§ **Task directions**
From the records below, set down exactly the lines starting with the line that contains "This screenshot has height=287, width=644." and going on through the line that contains "Follow the Denmark link". Nothing else is wanted.

§ **Record excerpts**

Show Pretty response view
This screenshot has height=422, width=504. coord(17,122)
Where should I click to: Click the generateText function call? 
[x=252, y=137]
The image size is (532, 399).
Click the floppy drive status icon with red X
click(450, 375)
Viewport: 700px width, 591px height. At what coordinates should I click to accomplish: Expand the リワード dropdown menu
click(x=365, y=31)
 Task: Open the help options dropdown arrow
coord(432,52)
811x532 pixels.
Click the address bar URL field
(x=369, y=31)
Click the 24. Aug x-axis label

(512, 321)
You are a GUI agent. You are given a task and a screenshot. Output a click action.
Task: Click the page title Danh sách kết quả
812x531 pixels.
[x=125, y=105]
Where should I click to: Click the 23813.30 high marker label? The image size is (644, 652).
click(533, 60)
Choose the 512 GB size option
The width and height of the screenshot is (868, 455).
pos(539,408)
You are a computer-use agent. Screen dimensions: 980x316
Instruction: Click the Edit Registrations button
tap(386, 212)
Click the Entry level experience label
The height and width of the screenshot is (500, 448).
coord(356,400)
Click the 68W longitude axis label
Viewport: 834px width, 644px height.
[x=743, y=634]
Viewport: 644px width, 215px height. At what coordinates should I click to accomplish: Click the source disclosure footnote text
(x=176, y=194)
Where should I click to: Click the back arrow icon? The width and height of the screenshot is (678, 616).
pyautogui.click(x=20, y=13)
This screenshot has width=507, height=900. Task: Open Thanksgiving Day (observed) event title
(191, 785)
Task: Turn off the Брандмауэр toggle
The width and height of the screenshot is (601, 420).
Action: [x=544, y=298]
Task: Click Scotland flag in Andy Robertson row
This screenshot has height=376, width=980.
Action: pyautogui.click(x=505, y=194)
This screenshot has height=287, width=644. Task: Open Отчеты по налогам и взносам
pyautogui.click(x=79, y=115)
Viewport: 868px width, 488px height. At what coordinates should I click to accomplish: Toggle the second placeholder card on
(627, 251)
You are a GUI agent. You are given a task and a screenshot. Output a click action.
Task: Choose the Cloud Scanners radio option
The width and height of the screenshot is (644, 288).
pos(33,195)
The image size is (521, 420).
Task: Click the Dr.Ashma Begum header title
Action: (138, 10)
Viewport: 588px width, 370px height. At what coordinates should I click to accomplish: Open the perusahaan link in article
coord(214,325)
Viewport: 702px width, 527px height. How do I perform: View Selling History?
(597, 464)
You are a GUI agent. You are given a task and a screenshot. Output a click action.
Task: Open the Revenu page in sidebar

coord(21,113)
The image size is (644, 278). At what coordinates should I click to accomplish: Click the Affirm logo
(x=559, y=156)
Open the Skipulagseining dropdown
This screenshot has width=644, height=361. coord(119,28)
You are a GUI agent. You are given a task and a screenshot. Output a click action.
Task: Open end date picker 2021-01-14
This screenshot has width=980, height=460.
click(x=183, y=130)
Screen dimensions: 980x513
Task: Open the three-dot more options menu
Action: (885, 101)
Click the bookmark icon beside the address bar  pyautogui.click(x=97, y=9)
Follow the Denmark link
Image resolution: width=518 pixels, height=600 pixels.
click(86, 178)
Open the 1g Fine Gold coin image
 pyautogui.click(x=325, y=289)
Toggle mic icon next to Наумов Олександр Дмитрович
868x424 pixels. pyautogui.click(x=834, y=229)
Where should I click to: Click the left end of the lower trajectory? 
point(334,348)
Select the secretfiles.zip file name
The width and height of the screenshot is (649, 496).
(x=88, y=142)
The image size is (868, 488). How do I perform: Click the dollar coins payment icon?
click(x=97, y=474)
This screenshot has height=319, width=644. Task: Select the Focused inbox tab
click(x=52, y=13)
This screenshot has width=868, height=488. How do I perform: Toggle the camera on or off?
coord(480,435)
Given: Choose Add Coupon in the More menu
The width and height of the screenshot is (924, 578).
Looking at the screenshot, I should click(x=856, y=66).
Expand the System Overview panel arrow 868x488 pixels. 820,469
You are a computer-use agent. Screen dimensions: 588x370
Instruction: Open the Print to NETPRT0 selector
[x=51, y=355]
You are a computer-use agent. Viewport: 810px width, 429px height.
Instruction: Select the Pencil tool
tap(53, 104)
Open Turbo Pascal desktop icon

§ **Response box**
This screenshot has height=287, width=644. Task: Open Отчеты по налогам и взносам
pyautogui.click(x=79, y=115)
Viewport: 868px width, 488px height. At what coordinates should I click to accomplish: Toggle the second placeholder card on
(627, 251)
You are a GUI agent. You are given a task and a screenshot. Output a click action.
Task: Choose the Cloud Scanners radio option
The width and height of the screenshot is (644, 288).
pos(33,195)
The image size is (521, 420).
Task: Click the Dr.Ashma Begum header title
Action: (138, 10)
Viewport: 588px width, 370px height. At what coordinates should I click to accomplish: Open the perusahaan link in article
coord(214,325)
Viewport: 702px width, 527px height. How do I perform: View Selling History?
(597, 464)
You are a GUI agent. You are given a task and a screenshot. Output a click action.
Task: Open the Revenu page in sidebar

coord(21,113)
The image size is (644, 278). At what coordinates should I click to accomplish: Click the Affirm logo
(x=559, y=156)
Open the Skipulagseining dropdown
This screenshot has width=644, height=361. coord(119,28)
You are a GUI agent. You are given a task and a screenshot. Output a click action.
Task: Open end date picker 2021-01-14
This screenshot has width=980, height=460.
click(x=183, y=130)
Screen dimensions: 980x513
Task: Open the three-dot more options menu
Action: (885, 101)
Click the bookmark icon beside the address bar  pyautogui.click(x=97, y=9)
Follow the Denmark link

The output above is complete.